__What is being asked__:
Using the records below, write out again exactly the lines that begin at the line containing "Tap the 2234" and end at the line containing "The height and width of the screenshot is (330, 476).", and no other lines.

Stored records
......
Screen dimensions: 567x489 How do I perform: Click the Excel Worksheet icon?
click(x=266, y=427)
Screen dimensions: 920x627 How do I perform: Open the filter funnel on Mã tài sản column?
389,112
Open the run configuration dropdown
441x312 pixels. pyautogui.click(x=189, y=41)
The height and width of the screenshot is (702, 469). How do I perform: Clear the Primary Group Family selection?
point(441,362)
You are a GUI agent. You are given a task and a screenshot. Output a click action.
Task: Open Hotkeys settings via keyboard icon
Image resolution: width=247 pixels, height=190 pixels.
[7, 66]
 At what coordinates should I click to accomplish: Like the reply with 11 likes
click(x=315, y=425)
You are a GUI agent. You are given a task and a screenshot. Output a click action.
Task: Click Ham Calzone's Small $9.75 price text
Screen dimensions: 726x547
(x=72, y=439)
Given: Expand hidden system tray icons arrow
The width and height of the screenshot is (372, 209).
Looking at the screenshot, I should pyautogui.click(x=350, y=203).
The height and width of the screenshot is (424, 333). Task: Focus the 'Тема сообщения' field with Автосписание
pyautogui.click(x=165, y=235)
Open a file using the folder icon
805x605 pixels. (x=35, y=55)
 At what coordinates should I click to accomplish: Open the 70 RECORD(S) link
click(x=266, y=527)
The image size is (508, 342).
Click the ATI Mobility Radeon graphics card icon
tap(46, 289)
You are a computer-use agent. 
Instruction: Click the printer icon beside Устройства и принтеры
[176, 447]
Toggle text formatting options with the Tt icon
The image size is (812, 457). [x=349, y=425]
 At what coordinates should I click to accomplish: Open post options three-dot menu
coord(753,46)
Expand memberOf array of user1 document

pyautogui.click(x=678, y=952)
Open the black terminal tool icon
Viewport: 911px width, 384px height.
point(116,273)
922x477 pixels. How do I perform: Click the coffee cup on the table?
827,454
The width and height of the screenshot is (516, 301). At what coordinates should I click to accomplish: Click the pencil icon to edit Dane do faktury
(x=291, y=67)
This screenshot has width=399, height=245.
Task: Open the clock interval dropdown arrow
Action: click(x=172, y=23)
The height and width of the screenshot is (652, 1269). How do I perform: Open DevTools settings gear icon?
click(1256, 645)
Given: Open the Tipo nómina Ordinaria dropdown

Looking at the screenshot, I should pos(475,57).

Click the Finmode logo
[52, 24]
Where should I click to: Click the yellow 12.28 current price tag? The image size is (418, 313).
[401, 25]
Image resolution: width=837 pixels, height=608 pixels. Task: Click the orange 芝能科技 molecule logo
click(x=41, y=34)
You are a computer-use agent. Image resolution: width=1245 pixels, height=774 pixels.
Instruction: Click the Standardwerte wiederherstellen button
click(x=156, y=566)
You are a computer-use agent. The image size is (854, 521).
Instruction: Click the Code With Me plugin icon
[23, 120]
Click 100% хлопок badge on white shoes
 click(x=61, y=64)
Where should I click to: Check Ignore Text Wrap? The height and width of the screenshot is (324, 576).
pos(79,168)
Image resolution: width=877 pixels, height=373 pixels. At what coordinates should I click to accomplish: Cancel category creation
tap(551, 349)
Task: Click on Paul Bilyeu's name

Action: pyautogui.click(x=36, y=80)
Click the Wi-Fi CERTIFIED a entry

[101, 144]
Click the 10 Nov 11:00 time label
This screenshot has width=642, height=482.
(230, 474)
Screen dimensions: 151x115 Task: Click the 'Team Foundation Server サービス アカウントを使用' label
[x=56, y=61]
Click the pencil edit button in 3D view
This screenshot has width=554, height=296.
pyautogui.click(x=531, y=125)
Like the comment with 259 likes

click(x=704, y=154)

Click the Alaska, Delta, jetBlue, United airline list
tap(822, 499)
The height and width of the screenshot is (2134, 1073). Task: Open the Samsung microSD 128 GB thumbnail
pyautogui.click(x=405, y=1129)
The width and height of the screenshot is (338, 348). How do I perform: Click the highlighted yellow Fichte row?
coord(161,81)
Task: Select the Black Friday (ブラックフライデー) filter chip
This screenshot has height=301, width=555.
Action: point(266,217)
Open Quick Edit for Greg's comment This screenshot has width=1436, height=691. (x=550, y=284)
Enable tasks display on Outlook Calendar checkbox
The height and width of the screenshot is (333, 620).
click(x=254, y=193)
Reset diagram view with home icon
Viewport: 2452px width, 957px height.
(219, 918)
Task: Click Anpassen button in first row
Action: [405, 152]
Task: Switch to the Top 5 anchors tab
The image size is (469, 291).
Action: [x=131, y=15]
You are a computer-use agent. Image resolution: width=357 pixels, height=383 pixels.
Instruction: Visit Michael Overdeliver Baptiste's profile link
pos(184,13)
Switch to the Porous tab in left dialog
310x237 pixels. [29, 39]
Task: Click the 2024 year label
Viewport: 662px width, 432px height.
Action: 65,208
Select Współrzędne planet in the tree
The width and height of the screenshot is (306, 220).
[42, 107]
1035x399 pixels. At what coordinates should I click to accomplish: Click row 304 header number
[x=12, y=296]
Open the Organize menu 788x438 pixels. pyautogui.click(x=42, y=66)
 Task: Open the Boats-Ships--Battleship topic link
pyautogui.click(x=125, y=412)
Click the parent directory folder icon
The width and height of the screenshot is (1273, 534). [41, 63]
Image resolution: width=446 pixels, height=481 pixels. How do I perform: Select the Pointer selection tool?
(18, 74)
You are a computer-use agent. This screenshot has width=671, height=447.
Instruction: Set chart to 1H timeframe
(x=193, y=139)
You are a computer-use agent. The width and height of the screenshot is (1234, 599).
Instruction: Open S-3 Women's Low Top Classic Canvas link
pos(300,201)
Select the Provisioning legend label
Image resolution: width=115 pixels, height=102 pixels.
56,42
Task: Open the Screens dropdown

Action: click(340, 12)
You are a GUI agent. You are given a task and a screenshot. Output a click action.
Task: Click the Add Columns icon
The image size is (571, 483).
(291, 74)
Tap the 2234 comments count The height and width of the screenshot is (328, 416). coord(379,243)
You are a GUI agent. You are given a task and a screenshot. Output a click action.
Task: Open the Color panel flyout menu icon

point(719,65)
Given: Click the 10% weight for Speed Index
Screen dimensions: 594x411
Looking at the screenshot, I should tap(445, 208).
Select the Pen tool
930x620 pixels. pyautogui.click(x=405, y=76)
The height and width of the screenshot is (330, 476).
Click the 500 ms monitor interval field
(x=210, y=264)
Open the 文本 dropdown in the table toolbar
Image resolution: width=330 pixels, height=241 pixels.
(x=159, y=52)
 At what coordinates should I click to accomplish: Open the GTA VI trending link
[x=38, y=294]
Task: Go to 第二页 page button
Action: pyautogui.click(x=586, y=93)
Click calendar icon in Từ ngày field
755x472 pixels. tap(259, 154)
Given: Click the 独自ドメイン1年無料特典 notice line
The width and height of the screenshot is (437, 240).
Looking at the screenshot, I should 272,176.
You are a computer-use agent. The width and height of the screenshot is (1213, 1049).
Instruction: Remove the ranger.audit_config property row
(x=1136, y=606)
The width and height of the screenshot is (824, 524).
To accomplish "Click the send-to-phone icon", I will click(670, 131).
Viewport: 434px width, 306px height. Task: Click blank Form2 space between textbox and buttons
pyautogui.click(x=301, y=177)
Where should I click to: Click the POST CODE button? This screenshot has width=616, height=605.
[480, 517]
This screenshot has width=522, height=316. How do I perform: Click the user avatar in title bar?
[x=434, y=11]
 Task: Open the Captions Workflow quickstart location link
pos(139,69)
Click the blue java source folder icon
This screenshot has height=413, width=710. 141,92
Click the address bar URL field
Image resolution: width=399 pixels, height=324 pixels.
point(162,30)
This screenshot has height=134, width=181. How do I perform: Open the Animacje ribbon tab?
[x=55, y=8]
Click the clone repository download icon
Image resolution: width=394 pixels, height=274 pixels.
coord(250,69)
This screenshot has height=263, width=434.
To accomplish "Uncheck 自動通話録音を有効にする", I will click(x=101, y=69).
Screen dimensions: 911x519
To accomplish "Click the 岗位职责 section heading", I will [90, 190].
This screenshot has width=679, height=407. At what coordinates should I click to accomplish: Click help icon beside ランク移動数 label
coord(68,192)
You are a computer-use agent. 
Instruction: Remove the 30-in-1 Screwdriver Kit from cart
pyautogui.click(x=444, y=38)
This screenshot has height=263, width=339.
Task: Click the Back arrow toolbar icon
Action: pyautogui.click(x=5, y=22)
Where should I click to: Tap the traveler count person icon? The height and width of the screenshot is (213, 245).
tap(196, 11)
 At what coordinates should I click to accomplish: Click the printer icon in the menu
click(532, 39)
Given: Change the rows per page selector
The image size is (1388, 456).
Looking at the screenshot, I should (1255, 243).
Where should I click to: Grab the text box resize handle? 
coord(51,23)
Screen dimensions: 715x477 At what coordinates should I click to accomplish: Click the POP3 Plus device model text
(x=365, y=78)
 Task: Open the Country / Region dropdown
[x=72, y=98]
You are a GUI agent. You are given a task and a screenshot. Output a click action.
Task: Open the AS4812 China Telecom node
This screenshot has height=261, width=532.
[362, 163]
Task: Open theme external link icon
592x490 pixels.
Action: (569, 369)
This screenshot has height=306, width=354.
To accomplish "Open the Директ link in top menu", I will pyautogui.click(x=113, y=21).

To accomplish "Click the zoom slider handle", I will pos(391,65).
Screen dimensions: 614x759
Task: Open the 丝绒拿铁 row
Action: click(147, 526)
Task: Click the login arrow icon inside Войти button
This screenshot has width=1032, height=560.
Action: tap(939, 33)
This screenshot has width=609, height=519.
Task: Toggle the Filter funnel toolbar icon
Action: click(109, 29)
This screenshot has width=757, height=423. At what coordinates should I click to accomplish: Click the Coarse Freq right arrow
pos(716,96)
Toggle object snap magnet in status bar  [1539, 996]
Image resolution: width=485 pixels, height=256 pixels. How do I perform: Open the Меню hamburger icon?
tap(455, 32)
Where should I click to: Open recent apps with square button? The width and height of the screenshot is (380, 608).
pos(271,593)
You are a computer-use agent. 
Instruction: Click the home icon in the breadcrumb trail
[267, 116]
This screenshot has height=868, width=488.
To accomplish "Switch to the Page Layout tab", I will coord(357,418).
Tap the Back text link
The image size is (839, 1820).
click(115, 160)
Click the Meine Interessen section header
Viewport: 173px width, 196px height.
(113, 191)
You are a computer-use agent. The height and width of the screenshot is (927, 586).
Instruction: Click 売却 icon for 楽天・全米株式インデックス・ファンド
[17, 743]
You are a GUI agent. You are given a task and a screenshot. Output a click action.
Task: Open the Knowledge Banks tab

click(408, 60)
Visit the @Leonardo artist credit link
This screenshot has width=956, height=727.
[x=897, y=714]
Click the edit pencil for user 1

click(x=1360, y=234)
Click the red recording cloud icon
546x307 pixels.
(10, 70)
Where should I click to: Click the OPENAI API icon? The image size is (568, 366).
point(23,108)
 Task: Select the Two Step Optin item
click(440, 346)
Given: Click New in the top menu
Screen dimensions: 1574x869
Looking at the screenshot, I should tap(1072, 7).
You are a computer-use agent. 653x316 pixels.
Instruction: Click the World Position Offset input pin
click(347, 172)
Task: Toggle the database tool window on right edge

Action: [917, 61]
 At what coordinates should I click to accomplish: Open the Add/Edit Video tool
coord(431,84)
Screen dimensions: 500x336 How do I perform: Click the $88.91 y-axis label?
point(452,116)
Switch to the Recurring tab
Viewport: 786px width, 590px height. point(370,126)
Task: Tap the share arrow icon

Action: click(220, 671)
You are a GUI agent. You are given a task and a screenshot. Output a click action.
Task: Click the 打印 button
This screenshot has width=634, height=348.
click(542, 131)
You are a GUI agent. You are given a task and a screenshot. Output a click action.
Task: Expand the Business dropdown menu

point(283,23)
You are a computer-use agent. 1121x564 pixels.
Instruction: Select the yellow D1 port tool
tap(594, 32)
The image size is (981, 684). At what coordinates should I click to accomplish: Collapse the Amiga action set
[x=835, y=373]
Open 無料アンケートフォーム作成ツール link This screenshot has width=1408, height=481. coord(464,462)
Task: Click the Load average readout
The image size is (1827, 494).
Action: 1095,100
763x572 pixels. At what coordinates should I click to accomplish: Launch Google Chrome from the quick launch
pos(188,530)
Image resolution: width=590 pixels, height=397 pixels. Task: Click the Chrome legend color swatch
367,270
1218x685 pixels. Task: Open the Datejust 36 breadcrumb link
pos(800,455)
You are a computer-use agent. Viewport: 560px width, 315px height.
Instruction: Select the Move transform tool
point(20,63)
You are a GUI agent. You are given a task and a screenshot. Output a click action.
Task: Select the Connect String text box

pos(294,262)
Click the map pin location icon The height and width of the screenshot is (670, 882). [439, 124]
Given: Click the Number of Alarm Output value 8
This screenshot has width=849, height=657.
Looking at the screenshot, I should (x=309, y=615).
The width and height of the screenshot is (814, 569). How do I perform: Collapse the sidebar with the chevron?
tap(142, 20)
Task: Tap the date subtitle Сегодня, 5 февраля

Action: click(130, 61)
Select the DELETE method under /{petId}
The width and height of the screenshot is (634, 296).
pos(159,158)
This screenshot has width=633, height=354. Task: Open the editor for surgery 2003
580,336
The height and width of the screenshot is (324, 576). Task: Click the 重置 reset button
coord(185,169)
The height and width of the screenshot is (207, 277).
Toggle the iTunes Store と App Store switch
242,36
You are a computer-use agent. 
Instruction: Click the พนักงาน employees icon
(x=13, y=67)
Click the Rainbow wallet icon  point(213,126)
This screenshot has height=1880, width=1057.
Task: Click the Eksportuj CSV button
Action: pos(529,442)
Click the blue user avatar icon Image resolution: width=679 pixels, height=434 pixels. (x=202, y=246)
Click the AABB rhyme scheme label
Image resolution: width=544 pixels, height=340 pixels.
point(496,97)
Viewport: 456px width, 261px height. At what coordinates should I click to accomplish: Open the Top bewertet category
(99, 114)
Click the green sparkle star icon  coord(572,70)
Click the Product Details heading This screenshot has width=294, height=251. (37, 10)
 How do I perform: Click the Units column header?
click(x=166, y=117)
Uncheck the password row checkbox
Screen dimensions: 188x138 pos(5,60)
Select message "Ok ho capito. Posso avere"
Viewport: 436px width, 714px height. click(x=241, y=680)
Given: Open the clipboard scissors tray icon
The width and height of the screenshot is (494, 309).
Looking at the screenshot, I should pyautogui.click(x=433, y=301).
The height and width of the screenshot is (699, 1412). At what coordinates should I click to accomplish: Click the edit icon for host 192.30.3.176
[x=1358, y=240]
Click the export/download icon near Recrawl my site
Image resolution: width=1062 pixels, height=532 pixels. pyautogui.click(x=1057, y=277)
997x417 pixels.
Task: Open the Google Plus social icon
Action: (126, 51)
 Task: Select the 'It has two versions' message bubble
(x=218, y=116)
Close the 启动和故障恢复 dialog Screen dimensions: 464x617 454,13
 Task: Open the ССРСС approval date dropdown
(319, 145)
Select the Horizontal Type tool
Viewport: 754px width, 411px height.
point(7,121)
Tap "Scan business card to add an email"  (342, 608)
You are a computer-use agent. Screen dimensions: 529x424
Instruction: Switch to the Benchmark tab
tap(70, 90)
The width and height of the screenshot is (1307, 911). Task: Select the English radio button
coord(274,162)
......
__Result__:
Tap the 2234 comments count The height and width of the screenshot is (328, 416). coord(379,243)
You are a GUI agent. You are given a task and a screenshot. Output a click action.
Task: Open the Color panel flyout menu icon

point(719,65)
Given: Click the 10% weight for Speed Index
Screen dimensions: 594x411
Looking at the screenshot, I should tap(445, 208).
Select the Pen tool
930x620 pixels. pyautogui.click(x=405, y=76)
The height and width of the screenshot is (330, 476).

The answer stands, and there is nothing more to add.